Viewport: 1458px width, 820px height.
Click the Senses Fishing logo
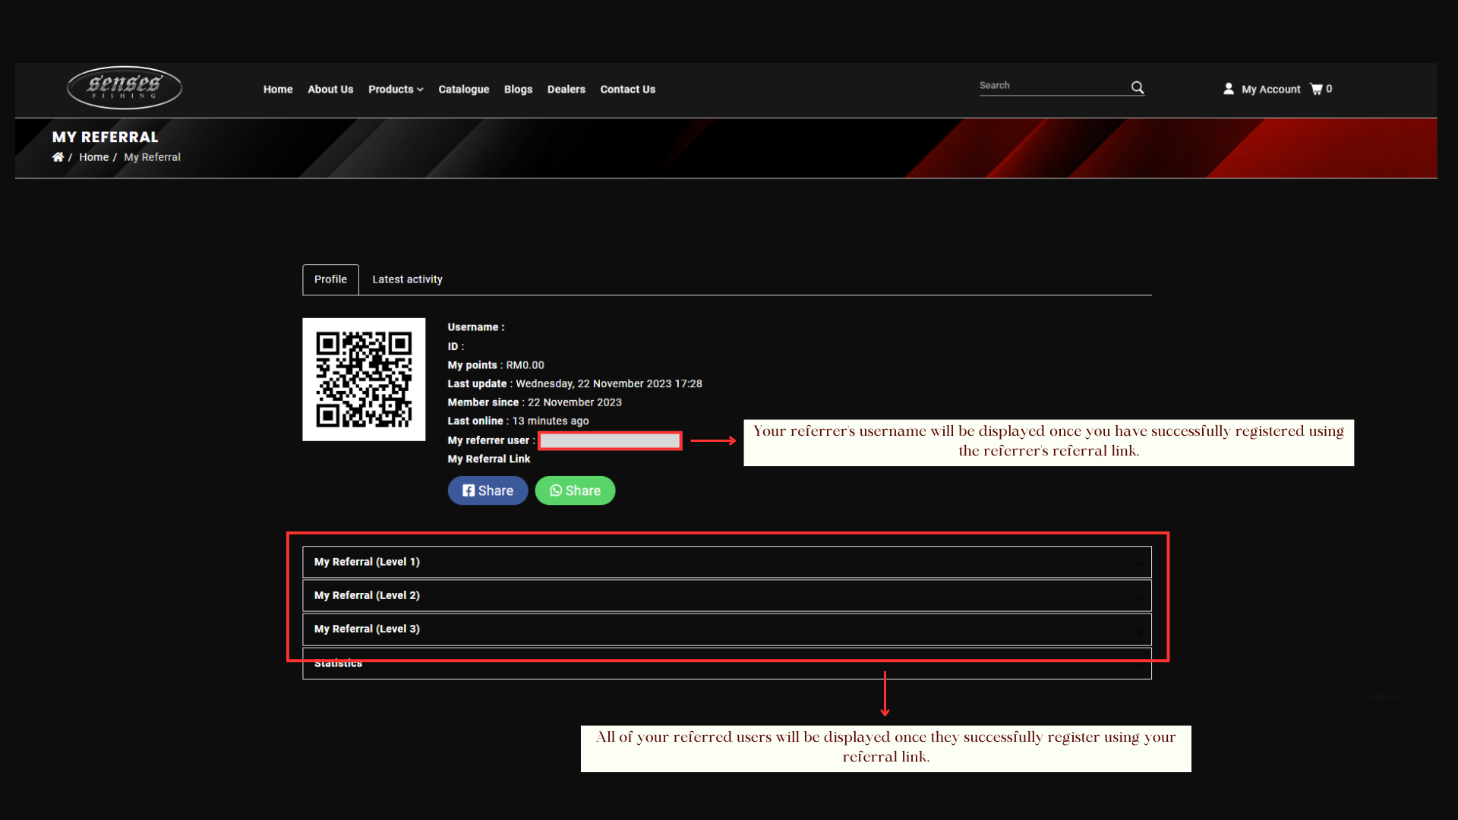125,87
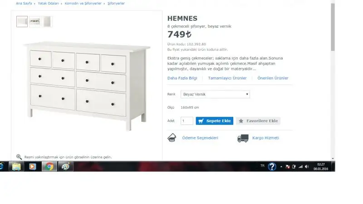Show hidden tray icons arrow

pyautogui.click(x=281, y=167)
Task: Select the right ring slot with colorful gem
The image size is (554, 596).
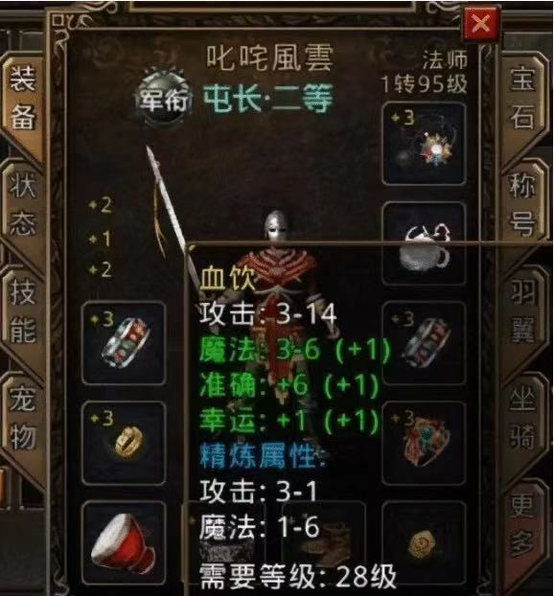Action: click(424, 444)
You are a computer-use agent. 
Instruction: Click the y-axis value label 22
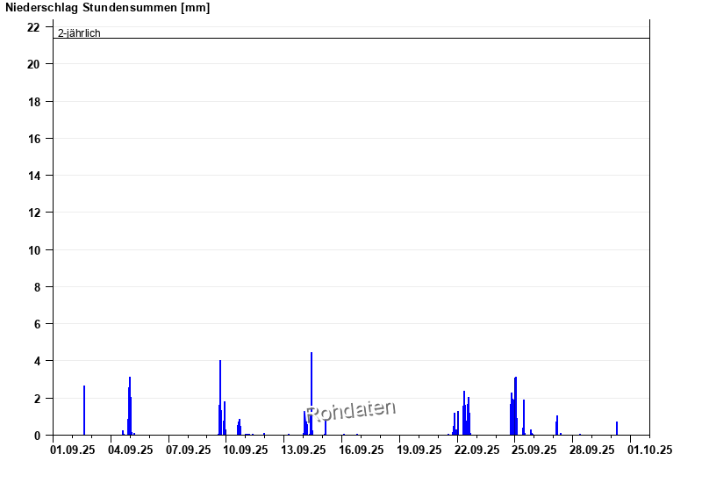pos(33,27)
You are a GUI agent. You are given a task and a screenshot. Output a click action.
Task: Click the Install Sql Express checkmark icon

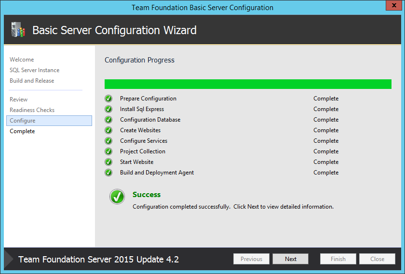[108, 109]
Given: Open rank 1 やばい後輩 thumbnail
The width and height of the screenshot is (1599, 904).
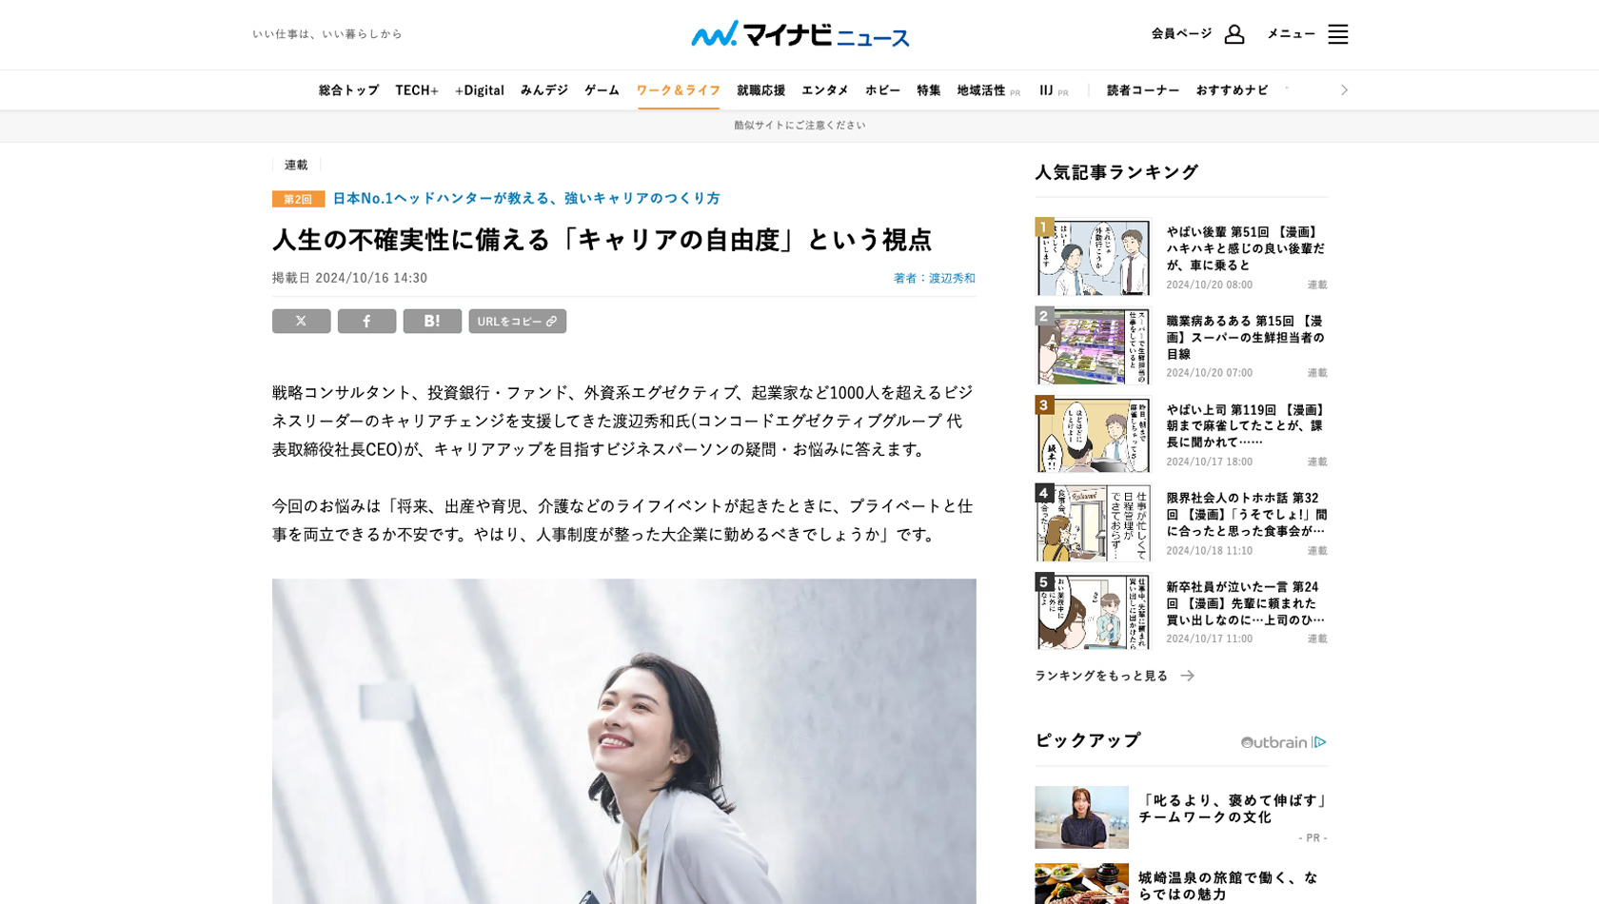Looking at the screenshot, I should click(1093, 257).
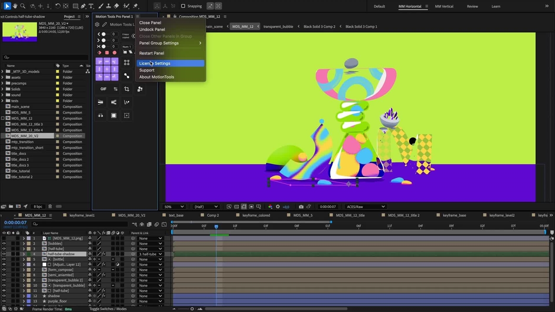Pick the Pen tool

click(x=83, y=6)
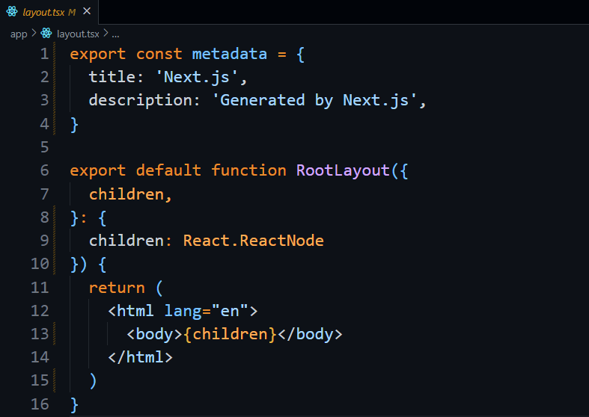This screenshot has width=589, height=417.
Task: Click line number 1 in the gutter
Action: pos(44,54)
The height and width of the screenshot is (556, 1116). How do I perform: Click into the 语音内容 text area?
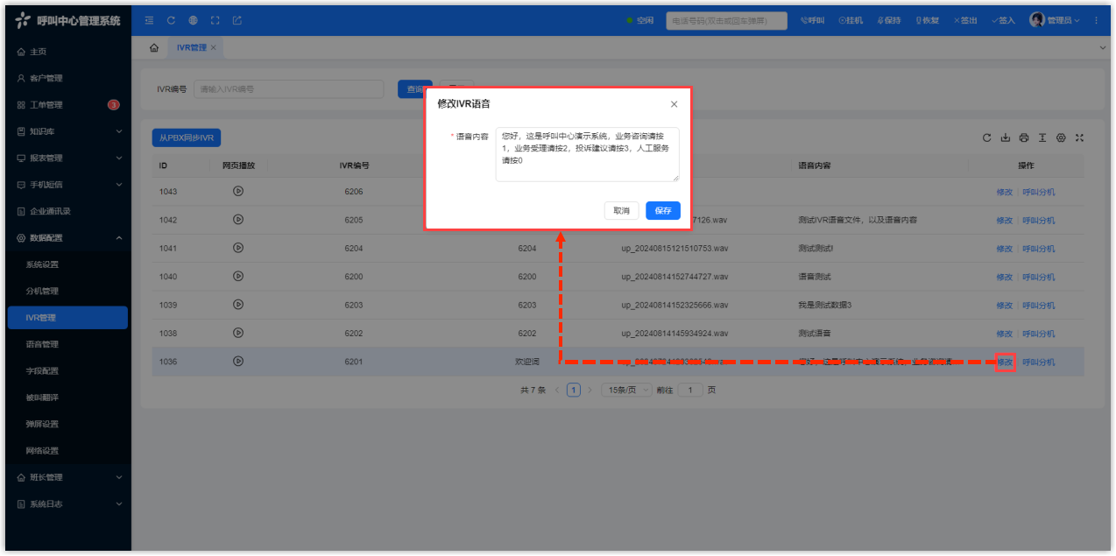587,154
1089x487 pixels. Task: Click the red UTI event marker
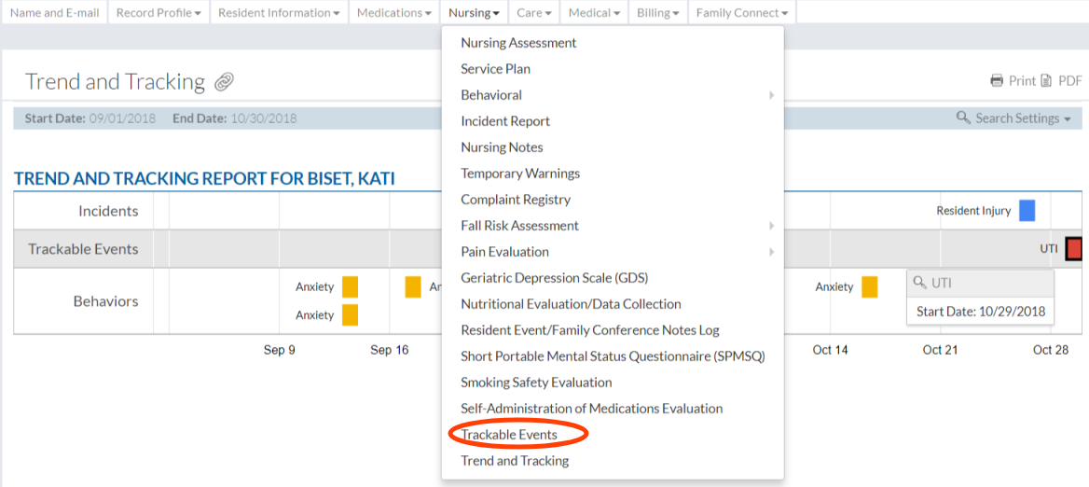1073,249
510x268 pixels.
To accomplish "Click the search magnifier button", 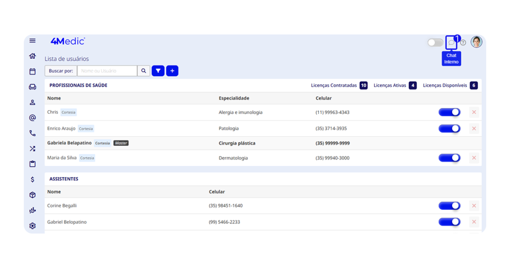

● ● ● ● ● ● ●

> _PROBLEM STATEMENT_: Write out all the entries word for word, but skip any images.

> _RESULT_:
Viewport: 1458px width, 820px height.
Click the Senses Fishing logo
125,87
Show hidden tray icons arrow

pyautogui.click(x=281, y=167)
Task: Select the right ring slot with colorful gem
The image size is (554, 596).
Action: click(424, 444)
You are a computer-use agent. 
Instruction: Click the y-axis value label 22
pos(33,27)
You are a GUI agent. You are given a task and a screenshot. Output a click action.
Task: Click the Install Sql Express checkmark icon

[108, 109]
Given: Open rank 1 やばい後輩 thumbnail
The width and height of the screenshot is (1599, 904).
Looking at the screenshot, I should click(1093, 257).
Pick the Pen tool

click(x=83, y=6)
This screenshot has width=589, height=417.
Task: Click line number 1 in the gutter
Action: pos(44,54)
The height and width of the screenshot is (556, 1116). How do I perform: Click into the 语音内容 text area?
587,154
1089x487 pixels. Task: Click the red UTI event marker
1073,249
510x268 pixels.
To accomplish "Click the search magnifier button", 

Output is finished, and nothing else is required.